Using the material below, print the line that contains "Show More (941, 425)", the line that contains "Devotionals Daily (363, 425)", and every line in between, exactly and nothing else.

[[ Dataset records, beginning ]]

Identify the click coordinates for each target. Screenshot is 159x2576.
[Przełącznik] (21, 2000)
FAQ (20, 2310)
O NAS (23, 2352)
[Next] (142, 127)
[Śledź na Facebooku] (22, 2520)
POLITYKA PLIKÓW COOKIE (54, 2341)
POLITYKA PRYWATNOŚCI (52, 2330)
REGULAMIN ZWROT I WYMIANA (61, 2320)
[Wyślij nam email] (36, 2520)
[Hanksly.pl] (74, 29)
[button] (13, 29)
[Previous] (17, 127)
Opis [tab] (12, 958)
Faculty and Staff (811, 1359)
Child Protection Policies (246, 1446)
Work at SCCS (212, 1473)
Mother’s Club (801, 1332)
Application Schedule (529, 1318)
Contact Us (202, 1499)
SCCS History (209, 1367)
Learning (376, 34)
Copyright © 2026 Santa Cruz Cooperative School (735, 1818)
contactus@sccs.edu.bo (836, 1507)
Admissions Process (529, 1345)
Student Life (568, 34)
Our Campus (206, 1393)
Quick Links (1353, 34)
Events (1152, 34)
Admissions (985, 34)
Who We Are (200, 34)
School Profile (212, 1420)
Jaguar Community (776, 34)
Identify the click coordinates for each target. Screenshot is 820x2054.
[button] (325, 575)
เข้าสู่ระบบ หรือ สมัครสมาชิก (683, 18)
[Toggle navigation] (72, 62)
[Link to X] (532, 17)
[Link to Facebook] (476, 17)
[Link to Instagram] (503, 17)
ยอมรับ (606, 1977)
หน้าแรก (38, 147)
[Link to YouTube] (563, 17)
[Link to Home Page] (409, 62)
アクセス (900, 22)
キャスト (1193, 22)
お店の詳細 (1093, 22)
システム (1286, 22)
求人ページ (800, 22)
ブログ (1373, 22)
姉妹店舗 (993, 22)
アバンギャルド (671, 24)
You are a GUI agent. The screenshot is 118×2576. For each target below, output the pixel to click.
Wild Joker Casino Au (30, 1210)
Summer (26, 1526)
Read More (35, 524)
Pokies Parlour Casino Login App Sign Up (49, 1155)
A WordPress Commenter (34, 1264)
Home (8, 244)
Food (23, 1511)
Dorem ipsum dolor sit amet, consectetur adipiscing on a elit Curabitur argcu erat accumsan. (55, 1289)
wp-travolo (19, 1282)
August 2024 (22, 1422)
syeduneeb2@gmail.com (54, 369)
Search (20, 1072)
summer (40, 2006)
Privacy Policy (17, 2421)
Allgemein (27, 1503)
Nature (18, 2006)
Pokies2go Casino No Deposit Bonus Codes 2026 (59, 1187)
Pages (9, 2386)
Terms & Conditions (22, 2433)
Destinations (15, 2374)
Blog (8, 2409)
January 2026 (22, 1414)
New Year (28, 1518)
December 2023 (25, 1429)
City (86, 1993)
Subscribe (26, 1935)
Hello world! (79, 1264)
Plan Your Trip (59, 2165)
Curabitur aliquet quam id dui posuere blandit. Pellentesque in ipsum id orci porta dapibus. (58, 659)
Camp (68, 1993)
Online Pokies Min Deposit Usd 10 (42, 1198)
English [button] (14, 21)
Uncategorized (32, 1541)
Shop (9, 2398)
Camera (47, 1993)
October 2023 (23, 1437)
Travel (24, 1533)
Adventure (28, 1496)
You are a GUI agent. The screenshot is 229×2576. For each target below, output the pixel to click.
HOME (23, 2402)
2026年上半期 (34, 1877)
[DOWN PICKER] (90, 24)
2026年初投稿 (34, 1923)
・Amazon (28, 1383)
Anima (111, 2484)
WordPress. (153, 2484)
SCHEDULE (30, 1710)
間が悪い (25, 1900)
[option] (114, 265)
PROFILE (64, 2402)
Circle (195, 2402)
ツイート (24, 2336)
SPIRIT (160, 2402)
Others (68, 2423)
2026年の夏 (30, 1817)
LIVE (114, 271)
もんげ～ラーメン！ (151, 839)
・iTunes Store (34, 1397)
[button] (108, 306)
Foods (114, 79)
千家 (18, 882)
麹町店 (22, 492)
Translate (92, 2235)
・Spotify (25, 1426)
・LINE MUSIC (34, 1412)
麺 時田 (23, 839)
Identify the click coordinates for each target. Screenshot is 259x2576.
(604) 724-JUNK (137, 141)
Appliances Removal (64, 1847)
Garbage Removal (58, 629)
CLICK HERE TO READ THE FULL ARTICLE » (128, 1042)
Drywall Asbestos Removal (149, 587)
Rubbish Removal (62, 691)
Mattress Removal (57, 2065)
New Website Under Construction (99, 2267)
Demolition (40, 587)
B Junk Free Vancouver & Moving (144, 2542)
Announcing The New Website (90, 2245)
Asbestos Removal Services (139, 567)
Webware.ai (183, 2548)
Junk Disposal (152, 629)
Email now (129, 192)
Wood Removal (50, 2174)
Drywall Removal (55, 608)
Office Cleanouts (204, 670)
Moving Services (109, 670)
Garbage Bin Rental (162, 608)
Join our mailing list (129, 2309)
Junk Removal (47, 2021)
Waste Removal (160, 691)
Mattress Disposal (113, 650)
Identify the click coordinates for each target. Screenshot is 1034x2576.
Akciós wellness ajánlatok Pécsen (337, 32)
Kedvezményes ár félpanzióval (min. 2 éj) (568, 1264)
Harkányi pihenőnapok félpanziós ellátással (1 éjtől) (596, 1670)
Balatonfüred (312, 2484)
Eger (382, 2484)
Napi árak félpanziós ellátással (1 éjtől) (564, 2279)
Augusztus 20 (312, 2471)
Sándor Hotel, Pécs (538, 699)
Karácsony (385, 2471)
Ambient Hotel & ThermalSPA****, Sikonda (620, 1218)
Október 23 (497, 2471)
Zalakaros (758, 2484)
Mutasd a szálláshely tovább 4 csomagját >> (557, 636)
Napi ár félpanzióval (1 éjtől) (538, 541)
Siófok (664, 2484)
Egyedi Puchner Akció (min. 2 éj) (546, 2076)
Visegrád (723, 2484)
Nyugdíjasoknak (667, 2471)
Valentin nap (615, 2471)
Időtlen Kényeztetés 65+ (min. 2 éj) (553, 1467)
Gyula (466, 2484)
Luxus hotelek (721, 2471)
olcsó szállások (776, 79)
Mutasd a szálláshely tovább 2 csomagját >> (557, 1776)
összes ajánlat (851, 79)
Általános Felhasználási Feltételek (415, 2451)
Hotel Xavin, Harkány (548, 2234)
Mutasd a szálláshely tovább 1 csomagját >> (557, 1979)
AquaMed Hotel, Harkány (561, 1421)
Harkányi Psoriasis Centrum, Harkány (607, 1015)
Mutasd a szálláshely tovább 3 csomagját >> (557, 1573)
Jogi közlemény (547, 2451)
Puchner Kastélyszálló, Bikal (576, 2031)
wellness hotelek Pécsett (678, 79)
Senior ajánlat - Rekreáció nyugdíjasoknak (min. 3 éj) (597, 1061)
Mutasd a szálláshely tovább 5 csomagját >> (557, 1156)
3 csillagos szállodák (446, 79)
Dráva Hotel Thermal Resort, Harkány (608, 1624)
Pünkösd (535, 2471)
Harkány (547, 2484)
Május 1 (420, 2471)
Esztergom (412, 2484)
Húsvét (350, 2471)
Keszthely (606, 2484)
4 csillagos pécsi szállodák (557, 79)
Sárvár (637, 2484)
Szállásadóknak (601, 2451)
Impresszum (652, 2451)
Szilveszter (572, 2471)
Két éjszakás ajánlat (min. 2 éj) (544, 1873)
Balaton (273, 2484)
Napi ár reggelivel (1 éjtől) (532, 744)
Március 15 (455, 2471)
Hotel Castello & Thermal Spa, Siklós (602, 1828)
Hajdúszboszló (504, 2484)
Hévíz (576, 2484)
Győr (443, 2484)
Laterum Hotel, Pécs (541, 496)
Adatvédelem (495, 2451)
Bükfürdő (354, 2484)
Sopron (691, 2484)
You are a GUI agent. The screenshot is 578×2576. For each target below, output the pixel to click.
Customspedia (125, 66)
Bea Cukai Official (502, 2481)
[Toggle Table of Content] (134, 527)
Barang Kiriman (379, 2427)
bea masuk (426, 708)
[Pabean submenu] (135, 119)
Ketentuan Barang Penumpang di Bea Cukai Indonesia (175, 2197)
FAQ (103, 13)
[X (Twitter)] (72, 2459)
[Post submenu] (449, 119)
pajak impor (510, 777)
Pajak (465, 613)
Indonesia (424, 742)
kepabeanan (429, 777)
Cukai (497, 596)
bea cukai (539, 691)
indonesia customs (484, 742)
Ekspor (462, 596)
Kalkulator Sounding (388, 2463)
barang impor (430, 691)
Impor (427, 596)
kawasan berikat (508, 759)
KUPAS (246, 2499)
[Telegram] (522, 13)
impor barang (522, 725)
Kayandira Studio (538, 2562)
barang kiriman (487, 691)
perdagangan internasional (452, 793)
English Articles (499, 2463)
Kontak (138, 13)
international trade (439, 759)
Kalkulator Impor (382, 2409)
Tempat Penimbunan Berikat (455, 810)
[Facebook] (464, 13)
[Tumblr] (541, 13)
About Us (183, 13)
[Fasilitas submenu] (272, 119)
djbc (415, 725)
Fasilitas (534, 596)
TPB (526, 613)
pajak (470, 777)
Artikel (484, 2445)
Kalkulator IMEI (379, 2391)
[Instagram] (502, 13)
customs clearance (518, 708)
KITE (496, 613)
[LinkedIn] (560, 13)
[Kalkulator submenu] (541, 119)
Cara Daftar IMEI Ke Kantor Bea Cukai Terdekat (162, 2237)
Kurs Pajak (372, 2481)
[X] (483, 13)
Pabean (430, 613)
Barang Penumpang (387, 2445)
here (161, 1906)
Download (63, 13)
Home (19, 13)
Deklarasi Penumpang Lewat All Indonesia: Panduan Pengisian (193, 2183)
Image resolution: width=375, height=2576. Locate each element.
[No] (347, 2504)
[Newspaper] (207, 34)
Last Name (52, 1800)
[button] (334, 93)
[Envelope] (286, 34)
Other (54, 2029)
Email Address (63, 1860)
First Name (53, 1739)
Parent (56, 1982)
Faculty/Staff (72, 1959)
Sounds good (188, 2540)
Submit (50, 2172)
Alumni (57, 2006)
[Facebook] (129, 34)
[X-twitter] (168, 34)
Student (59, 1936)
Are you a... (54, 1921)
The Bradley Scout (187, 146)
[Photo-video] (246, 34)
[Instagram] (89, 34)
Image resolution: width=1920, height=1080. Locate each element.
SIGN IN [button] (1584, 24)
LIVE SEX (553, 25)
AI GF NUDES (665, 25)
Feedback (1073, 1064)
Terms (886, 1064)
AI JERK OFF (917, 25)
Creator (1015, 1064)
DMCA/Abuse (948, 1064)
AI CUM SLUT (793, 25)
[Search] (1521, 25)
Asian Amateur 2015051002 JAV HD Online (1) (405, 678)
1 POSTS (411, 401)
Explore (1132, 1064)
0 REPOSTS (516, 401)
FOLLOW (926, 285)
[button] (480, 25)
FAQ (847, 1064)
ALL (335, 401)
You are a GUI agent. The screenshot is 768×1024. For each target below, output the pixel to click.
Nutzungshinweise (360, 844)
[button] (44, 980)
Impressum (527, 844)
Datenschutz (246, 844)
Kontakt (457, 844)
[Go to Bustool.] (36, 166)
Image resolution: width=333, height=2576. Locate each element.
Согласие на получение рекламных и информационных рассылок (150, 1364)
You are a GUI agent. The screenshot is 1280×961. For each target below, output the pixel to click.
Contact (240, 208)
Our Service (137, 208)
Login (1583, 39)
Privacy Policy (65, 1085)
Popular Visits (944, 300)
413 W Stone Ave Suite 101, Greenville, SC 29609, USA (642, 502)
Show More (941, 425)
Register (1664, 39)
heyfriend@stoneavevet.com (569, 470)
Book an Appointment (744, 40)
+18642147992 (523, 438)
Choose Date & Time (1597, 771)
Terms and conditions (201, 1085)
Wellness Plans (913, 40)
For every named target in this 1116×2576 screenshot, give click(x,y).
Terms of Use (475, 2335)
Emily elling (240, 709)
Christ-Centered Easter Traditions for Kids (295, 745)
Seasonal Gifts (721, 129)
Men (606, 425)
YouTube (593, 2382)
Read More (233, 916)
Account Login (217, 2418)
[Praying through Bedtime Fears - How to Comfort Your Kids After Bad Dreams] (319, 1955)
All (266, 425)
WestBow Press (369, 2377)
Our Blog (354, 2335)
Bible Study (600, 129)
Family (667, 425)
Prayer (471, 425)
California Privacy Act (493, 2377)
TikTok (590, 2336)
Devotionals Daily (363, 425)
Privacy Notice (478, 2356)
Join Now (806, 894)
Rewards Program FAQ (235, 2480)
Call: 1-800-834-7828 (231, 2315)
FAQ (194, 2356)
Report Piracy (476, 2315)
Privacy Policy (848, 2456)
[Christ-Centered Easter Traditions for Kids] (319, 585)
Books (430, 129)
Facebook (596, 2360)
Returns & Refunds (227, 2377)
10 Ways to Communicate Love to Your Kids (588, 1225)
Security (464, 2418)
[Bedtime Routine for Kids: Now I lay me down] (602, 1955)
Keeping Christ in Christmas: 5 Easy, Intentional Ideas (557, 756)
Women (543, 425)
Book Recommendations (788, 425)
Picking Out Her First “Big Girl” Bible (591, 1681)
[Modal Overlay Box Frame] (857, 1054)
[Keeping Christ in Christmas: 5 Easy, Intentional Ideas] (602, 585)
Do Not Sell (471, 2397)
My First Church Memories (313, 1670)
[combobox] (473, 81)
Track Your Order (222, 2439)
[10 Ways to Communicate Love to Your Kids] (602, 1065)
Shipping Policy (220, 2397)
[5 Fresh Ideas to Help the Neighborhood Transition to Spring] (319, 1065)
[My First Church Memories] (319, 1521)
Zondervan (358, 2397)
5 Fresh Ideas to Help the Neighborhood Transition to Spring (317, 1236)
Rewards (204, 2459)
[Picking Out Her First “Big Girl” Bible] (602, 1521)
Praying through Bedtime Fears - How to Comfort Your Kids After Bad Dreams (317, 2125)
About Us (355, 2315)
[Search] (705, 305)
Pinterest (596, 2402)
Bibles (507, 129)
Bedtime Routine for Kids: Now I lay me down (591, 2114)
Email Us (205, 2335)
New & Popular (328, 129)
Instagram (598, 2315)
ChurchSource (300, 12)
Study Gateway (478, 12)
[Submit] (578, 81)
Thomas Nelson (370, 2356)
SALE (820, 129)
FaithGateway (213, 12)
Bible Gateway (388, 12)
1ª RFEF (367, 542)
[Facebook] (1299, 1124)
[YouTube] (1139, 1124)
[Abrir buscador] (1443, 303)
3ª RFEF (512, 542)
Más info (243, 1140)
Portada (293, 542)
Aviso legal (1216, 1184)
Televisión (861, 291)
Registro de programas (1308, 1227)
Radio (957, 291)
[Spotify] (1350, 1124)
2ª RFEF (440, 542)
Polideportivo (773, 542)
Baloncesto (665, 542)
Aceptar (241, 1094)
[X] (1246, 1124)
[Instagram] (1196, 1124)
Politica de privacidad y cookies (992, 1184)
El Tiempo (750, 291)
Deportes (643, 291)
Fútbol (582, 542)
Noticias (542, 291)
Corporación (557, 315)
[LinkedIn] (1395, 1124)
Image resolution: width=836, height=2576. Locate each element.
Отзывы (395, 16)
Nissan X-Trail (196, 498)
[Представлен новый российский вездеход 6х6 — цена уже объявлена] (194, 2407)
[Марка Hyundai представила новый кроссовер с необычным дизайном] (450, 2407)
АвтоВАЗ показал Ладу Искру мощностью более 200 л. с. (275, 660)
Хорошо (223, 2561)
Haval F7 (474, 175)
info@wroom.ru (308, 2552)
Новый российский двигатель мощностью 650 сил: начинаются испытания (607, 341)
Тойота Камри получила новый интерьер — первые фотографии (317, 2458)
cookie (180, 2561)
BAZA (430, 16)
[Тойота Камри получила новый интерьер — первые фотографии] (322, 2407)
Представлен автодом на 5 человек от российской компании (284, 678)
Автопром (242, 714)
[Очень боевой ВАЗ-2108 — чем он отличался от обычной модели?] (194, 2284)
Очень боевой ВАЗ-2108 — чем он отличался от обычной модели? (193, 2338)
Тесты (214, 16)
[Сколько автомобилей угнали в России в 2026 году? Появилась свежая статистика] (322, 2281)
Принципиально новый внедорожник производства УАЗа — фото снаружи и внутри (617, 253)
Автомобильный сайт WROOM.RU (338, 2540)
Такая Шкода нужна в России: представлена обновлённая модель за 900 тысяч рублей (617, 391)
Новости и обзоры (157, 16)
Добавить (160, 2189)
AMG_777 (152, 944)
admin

[[ Dataset records, end ]]

Written solution ▸
Show More (941, 425)
Register (1664, 39)
heyfriend@stoneavevet.com (569, 470)
Book an Appointment (744, 40)
+18642147992 (523, 438)
Choose Date & Time (1597, 771)
Terms and conditions (201, 1085)
Wellness Plans (913, 40)
For every named target in this 1116×2576 screenshot, give click(x,y).
Terms of Use (475, 2335)
Emily elling (240, 709)
Christ-Centered Easter Traditions for Kids (295, 745)
Seasonal Gifts (721, 129)
Men (606, 425)
YouTube (593, 2382)
Read More (233, 916)
Account Login (217, 2418)
[Praying through Bedtime Fears - How to Comfort Your Kids After Bad Dreams] (319, 1955)
All (266, 425)
WestBow Press (369, 2377)
Our Blog (354, 2335)
Bible Study (600, 129)
Family (667, 425)
Prayer (471, 425)
California Privacy Act (493, 2377)
TikTok (590, 2336)
Devotionals Daily (363, 425)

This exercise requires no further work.